• **The task**
For every line in the data below that contains "three", copy the line.
- - -
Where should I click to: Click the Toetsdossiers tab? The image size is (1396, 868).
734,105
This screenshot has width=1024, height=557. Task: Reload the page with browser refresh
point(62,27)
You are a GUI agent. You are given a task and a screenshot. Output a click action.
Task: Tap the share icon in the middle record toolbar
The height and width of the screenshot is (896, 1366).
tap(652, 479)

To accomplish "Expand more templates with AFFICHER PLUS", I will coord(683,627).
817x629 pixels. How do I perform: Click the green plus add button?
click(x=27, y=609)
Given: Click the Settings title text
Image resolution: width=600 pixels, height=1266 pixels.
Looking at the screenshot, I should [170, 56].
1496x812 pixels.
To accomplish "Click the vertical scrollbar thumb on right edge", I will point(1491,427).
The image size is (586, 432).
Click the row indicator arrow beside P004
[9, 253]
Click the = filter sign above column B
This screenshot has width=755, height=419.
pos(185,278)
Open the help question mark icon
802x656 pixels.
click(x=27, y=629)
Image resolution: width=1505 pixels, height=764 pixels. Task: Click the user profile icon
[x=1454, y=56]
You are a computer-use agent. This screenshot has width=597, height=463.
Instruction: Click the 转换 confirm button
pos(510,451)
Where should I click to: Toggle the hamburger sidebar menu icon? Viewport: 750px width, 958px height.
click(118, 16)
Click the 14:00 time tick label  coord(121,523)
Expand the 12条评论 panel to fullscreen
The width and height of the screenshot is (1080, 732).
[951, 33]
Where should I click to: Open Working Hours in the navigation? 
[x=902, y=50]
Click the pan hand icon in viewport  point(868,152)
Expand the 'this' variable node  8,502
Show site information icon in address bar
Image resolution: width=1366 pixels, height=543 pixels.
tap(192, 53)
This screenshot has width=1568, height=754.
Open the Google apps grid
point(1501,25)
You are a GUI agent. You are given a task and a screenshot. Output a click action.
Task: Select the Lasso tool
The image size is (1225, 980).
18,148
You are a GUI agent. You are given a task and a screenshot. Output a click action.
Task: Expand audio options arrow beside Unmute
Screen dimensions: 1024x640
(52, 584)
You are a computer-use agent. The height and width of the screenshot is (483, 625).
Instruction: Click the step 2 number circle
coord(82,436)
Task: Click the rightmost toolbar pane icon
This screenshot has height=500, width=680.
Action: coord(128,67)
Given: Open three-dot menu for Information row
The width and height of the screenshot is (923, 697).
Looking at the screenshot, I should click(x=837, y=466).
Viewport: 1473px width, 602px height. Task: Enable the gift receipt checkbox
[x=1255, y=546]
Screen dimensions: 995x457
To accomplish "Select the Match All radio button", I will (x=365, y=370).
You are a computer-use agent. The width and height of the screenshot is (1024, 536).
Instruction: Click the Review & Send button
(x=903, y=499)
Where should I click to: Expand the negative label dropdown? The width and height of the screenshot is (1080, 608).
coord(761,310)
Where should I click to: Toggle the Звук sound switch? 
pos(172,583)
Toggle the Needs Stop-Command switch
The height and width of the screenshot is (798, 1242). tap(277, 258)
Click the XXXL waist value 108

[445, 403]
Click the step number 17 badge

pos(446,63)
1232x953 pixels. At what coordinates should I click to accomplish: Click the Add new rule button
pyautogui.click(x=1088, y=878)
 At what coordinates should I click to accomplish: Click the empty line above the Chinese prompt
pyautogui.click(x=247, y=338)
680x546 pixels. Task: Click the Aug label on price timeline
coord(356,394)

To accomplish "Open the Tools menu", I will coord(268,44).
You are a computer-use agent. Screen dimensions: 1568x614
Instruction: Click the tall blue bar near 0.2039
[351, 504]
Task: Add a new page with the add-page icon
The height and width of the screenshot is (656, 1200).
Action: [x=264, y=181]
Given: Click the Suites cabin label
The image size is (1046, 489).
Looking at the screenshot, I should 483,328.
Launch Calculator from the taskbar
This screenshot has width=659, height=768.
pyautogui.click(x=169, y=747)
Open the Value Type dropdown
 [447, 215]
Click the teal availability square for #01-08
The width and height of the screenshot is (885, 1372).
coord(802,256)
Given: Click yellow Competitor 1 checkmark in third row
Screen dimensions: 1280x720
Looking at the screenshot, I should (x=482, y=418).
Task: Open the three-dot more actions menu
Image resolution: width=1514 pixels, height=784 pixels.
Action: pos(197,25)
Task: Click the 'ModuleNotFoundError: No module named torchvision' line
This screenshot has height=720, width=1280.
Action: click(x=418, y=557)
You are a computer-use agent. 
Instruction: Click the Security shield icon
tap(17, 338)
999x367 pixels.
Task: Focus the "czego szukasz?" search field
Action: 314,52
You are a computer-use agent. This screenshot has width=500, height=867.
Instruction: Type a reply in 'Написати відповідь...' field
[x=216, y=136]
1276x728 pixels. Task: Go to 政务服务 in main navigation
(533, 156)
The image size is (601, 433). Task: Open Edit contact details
- - -
• **Solution**
Given: Open three-dot menu for Information row
Task: Open the three-dot more actions menu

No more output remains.